Impact & Implications

Crypto24’s approach undermines the core visibility assumptions many enterprises place on EDR. By targeting kernel driver callbacks and opportunistically uninstalling agents, defenders may experience blind spots precisely during staging and lateral movement. Because the tooling is vendor-agnostic and relies on legitimate binaries where possible, organizations across multiple sectors and EDR ecosystems are potentially exposed. Public-cloud exfiltration via Google Drive blends in with common business workflows, complicating egress-based detections.

Defensive Recommendations

Hardening & prevention

  • Enable and enforce EDR tamper protection and ensure agents require strong credentials or hardware-backed controls for uninstallation or driver changes.
  • Restrict execution of administrative tools (e.g., gpscript.exe, vendor uninstallers like XBCUninstaller.exe) via AppLocker/WDAC; allow only signed and explicitly approved paths and hashes.
  • Kernel driver protections: block or alert on unsigned/unknown drivers and changes to callback registrations; require admin + code integrity for driver loads.
  • Service creation controls: limit who can install services; monitor for suspicious names such as WinMainSvc and MSRuntime.
  • Cloud egress governance: brokered access to Google Drive; enforce CASB/DLP and OAuth app controls; alert on anomalous uploads at scale.

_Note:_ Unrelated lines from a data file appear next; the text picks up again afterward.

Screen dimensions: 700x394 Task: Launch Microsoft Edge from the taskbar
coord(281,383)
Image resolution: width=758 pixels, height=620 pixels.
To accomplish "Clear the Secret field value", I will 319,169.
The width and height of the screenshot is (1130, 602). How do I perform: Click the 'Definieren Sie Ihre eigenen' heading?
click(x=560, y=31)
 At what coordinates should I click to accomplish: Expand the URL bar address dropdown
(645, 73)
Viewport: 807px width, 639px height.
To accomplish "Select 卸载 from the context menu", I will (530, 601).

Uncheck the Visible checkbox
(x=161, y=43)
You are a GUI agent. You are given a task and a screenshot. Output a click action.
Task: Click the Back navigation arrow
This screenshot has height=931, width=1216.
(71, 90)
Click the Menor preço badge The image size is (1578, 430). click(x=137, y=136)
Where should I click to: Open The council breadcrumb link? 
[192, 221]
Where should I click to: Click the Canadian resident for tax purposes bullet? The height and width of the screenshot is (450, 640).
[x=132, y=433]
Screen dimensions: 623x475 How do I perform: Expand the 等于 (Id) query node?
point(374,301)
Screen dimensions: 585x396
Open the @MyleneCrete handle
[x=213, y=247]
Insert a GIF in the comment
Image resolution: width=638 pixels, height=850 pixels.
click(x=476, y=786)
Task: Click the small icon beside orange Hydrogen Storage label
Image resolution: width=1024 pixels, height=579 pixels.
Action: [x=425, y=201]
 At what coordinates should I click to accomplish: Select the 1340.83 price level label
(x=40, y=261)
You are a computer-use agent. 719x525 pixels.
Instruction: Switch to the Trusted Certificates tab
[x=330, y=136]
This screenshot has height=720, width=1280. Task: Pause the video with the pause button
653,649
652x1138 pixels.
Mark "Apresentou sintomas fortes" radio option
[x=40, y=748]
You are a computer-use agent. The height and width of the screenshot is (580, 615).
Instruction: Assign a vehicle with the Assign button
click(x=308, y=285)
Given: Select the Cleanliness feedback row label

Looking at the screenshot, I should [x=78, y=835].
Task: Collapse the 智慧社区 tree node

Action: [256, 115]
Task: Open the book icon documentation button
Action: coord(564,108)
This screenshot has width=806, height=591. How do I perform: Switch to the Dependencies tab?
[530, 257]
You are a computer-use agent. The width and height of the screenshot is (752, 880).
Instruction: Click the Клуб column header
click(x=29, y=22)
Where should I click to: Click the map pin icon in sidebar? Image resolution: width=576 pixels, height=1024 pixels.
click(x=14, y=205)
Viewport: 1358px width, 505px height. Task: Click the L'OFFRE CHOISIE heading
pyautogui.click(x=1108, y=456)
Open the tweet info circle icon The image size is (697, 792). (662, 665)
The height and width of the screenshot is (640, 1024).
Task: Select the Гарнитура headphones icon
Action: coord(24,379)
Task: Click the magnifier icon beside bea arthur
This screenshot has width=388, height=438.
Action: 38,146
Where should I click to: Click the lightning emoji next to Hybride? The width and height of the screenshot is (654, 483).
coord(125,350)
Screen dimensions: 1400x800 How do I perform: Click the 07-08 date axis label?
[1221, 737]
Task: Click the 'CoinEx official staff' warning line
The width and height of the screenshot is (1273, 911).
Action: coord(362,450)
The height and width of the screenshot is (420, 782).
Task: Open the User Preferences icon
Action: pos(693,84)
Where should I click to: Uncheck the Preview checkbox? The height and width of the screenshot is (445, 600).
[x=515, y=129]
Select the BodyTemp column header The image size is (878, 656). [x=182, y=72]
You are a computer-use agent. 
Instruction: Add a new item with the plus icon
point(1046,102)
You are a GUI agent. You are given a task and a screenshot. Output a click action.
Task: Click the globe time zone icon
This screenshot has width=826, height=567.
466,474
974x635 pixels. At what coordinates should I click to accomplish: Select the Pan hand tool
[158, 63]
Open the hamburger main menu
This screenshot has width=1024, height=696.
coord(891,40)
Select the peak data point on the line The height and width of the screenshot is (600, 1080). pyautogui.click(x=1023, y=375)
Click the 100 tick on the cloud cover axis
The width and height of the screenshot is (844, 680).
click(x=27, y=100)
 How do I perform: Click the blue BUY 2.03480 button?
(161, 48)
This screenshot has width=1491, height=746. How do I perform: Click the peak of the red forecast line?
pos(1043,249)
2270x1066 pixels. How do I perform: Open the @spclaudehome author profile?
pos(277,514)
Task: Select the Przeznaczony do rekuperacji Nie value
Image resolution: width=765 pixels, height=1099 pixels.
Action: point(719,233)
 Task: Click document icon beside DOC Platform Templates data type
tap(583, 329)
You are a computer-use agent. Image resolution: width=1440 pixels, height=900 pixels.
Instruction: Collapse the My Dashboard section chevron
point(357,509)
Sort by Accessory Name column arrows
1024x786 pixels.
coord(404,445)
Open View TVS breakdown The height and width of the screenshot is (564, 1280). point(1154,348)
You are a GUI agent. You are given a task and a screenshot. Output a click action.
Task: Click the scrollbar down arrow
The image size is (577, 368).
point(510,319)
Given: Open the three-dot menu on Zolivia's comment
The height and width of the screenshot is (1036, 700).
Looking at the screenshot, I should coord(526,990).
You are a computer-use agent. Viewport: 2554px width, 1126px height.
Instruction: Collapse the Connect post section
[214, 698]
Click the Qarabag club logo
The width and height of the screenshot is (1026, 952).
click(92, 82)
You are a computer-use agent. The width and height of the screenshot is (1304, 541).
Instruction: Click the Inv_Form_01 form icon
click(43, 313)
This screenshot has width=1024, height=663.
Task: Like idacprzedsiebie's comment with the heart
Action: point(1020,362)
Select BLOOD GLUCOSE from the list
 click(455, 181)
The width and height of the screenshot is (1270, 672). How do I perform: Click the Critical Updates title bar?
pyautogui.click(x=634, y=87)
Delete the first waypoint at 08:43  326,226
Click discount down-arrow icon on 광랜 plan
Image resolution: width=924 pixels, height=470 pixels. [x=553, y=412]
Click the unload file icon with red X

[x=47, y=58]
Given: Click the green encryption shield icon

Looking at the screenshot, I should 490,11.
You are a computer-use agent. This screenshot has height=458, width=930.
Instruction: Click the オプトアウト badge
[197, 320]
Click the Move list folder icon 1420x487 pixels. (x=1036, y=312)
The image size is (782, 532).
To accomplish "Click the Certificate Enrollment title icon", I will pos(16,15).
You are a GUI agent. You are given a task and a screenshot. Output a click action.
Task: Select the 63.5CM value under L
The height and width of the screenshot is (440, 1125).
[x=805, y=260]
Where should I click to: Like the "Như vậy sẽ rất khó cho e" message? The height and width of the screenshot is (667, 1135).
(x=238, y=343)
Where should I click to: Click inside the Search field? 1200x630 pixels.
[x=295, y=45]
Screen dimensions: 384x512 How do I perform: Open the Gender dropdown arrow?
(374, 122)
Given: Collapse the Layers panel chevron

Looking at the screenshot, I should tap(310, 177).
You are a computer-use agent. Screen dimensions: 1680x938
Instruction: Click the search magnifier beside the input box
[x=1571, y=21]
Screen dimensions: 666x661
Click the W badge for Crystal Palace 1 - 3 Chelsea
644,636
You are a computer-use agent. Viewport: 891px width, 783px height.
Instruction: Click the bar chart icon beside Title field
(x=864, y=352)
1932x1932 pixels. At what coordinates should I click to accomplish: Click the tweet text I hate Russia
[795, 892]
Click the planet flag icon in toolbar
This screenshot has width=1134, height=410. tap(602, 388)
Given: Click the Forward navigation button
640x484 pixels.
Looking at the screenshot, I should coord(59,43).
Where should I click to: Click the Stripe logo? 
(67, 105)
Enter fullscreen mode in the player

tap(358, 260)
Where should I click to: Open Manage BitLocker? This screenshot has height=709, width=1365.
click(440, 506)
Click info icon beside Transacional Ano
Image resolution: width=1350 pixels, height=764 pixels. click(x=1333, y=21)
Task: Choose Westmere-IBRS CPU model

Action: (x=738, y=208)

Detection ideas (Windows Security + Sysmon)

  • Service installation: Windows Security 4697 and System 7045 where ServiceName in ("WinMainSvc","MSRuntime") or unusual binary paths.
  • Process creation: Event 4688 / Sysmon 1 for gpscript.exe spawning XBCUninstaller.exe; unusual parent-child chains involving EDR uninstallers or administrative tools.
  • Driver tampering: Sysmon 6 (DriverLoad) for non-standard or unsigned drivers; alert on processes enumerating or modifying kernel callbacks.
  • Shadow copy deletion: Command lines invoking vssadmin delete shadows, wmic shadowcopy delete, or equivalent PowerShell.
  • Google Drive exfiltration: proxy/DNS for high-volume drive.google.com uploads from servers or non-user endpoints; Sysmon 3 network connections to Drive during off-hours.
  • Registry & autoruns: Sysmon 13 (RegistryValueSet) for service persistence keys and suspicious Run/Services entries tied to keylogger/loader modules.

IR playbook pointers

  • Hunt for newly enabled/default admin accounts and recent net localgroup administrators changes.
  • Inventory recent service creations; quarantine binaries and capture memory from hosts that created WinMainSvc or MSRuntime.
  • Block and rotate credentials used on any host exhibiting EDR tampering or agent removal.
  • Review OAuth grants and audit logs for Google Drive; revoke suspicious tokens; enforce domain-restricted Drive sharing.

Conclusion

Crypto24 exemplifies a broader trend: ransomware actors are normalizing kernel-level EDR interference and cloud-native exfiltration ahead of encryption. Defenders should assume temporary telemetry loss during the most critical phases of an intrusion and layer controls accordingly—hardware-backed tamper protection, strict application control for admin tooling, kernel-driver visibility, and egress governance for sanctioned cloud apps. If your detections still assume the EDR is always watching, it’s time to recalibrate.